Blogs and Social Networks Drive Web Traffic

Posted on April 4, 2006

The Washington Post reports on a new study from ComScore Media Metrix that showed major traffic gains for blogging and social networking sites like Blogger.com and MySpace.com.

The number of monthly visitors to each site rose at rates ranging from 185 percent (Citysearch) to 528 percent (Blogger.com) between February 2005 and February 2006. Their growth far exceeded the 4 percent increase in overall Internet visitors in the United States during that period.

The traffic analysis shows the Internet is still a space where new brands such as MySpace can suddenly break into the upper ranks, where older brands such as Citysearch can revive themselves after languishing for years, and where established outfits such as Google often wind up as beneficiaries because they buy or copy services pioneered by upstarts.

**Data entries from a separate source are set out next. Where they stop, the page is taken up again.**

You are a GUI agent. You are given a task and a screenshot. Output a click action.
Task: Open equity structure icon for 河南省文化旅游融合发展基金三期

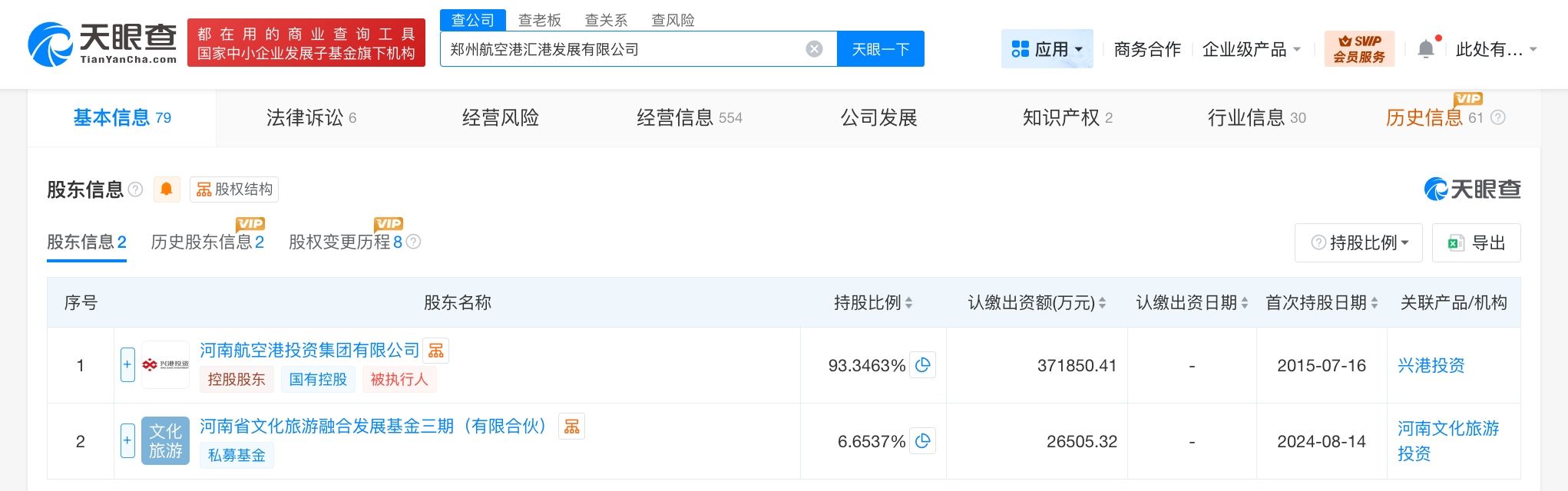571,427
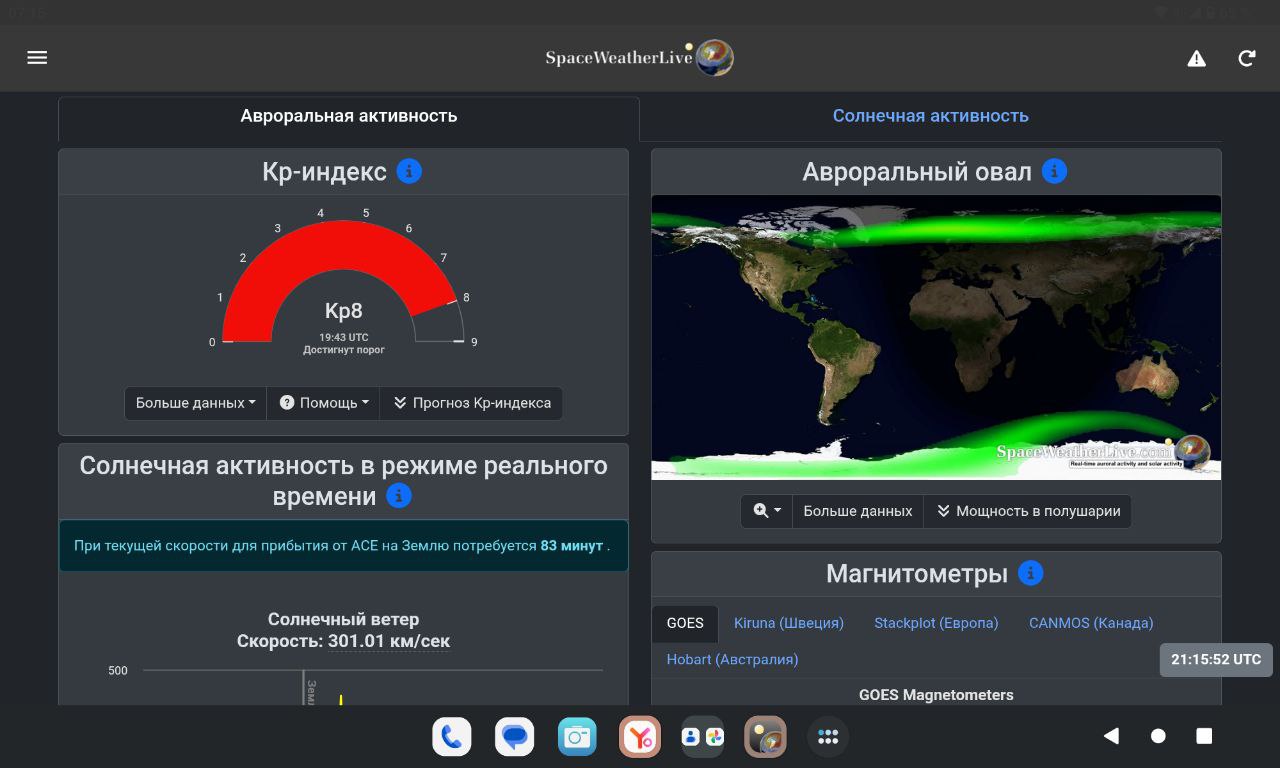Tap the auroral oval world map
The image size is (1280, 768).
coord(935,337)
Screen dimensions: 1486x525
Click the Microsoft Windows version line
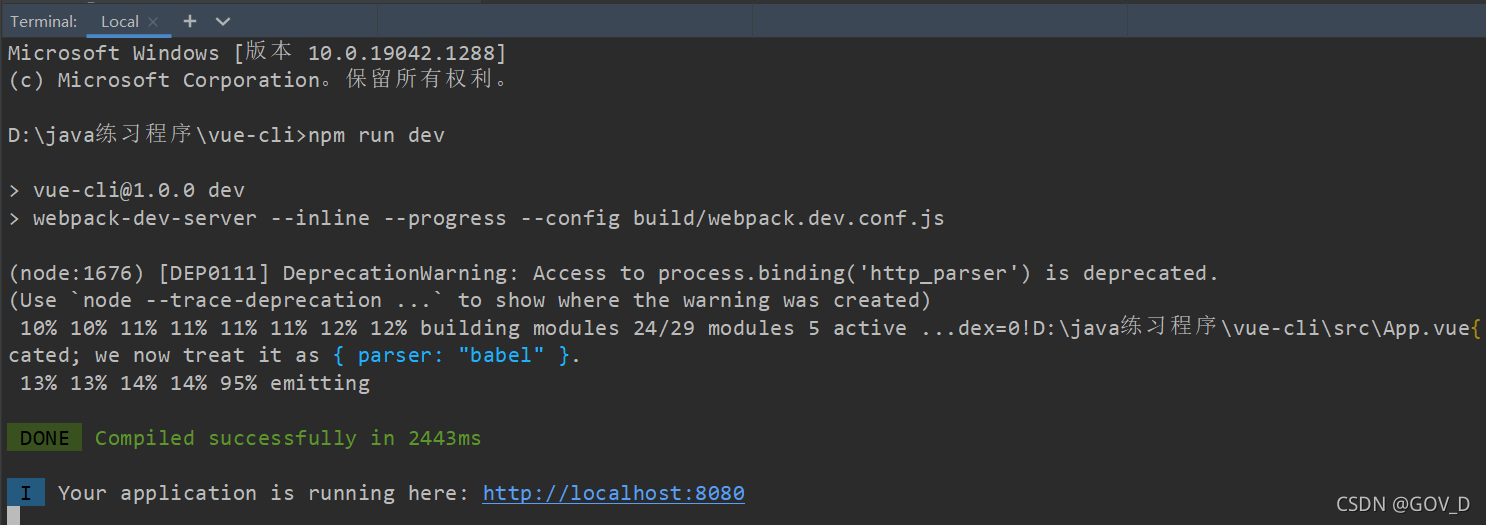pyautogui.click(x=257, y=53)
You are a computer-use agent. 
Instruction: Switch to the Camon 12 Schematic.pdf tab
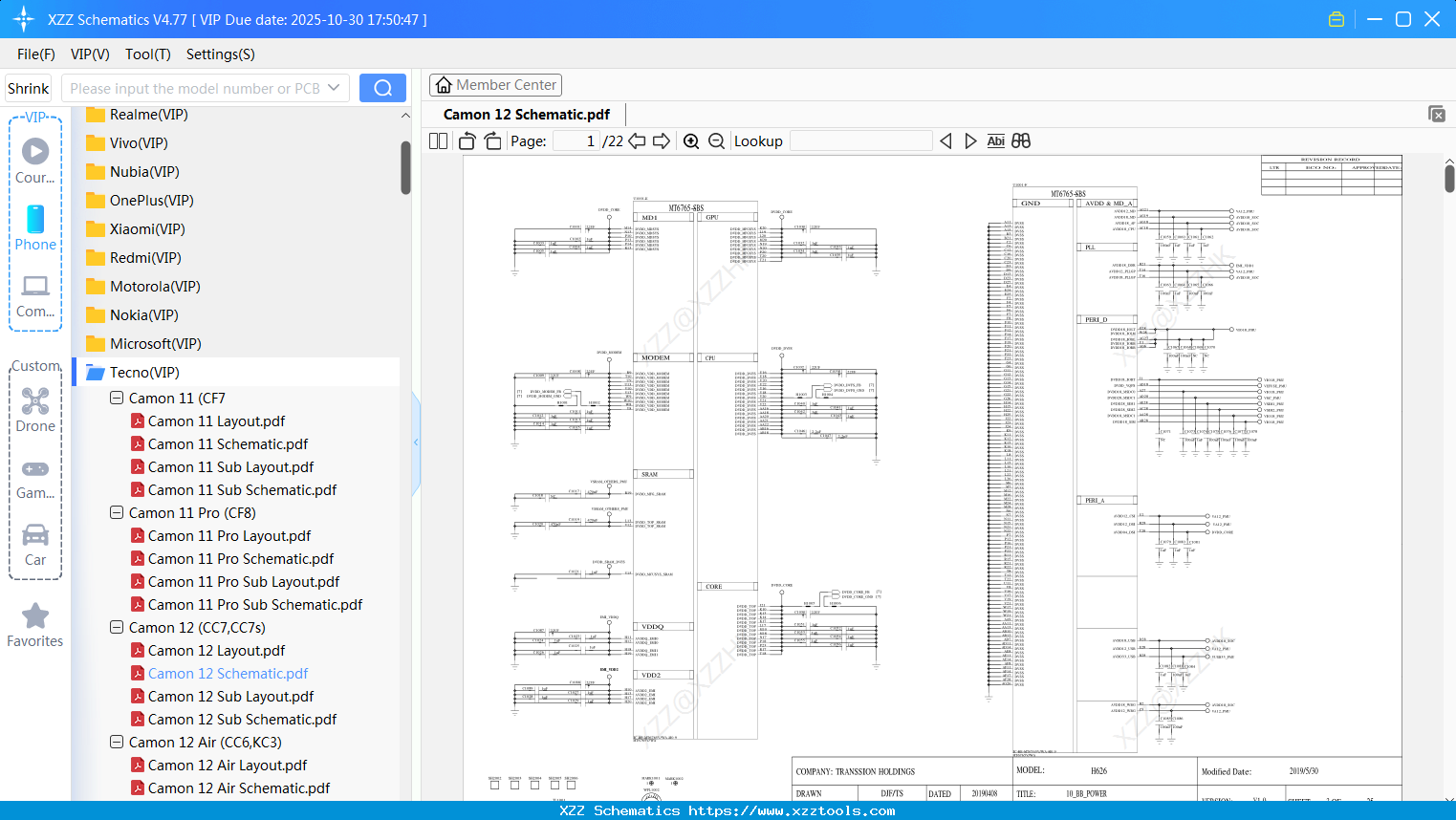pos(526,114)
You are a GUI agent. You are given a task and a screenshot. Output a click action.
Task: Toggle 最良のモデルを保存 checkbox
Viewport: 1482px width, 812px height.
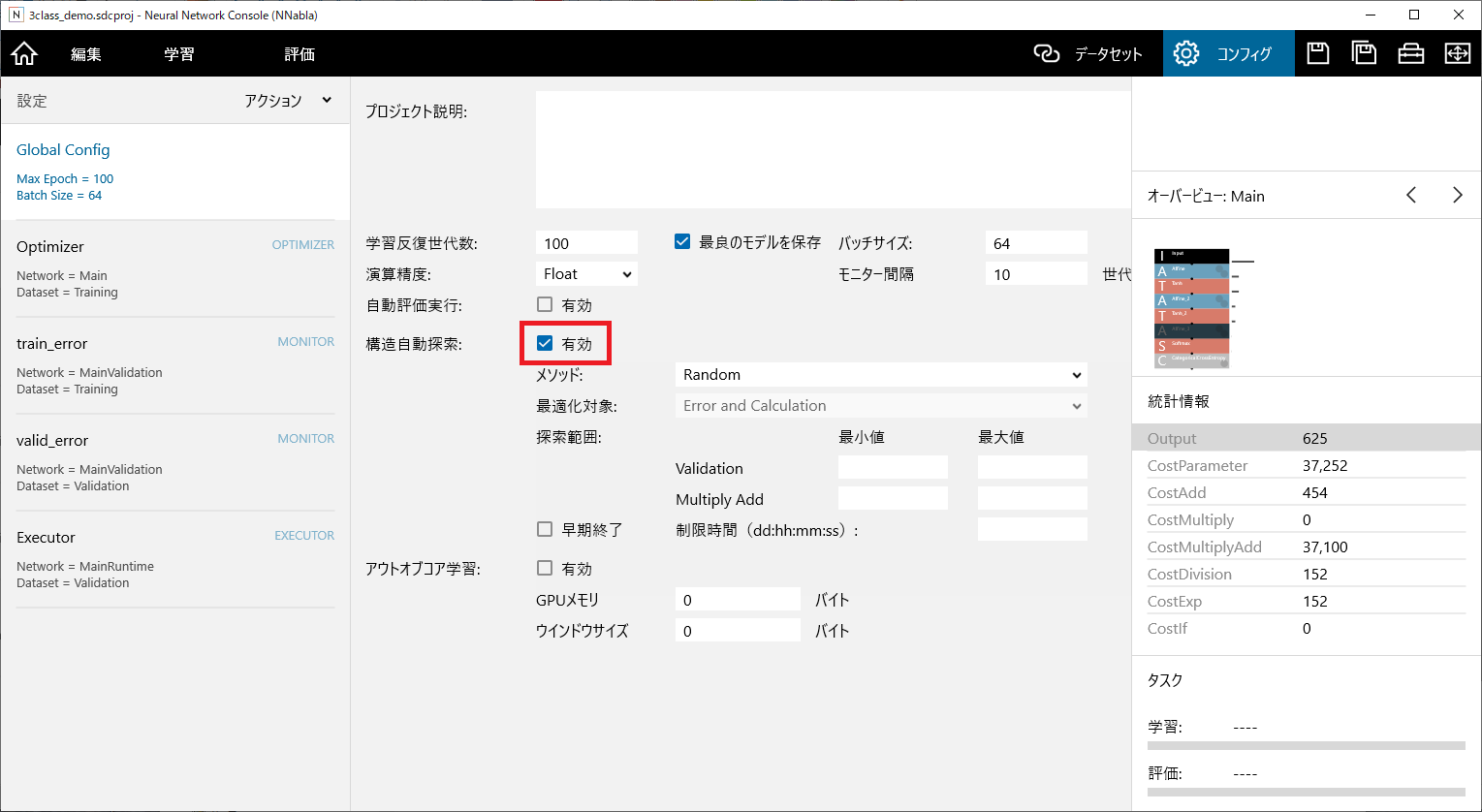(x=682, y=242)
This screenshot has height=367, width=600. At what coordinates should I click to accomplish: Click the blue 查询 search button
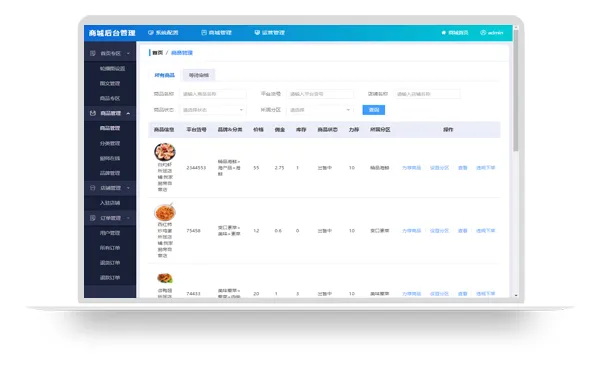[x=373, y=110]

Google Inc., for instance, bought Blogger.com in 2003; the number of people posting or reading material at that site jumped to 15.6 million last month from 2.5 million a year ago.

"The growth in blogging reminds us the Internet is fulfilling its original promise about participation," said Gary Arlen, a research analyst and president of Arlen Communications Inc. "This medium empowers users in such a way that they can do what they want and be heard."

MySpace's traffic also soared. The report said they received 37 million visitors in February -- 28 million more than a year ago. ComScore says MySpace is now the 10th most popular website. The Washington Post has also provided a list of the top 50 domains. Influence says everything old is new again.
The Washington Post's article on the growth of traffic to community websites sent me to the bookshelf to dust off my copy of net gain by Hagel and Armstrong. It was published in 1997, a year after we started Forum One. net gain helped inspire many online community tools and services including ours, the "Forum One Index," a search engine for web forums. The Index didn't survive the bursting bubble, but Forum One did.

Now it is blogs and RSS instead of forums and "push" but the rationale is much the same -- the power of people. We're very excited to see the market catch up with the ideas and applaud the success of the new generation of community sites.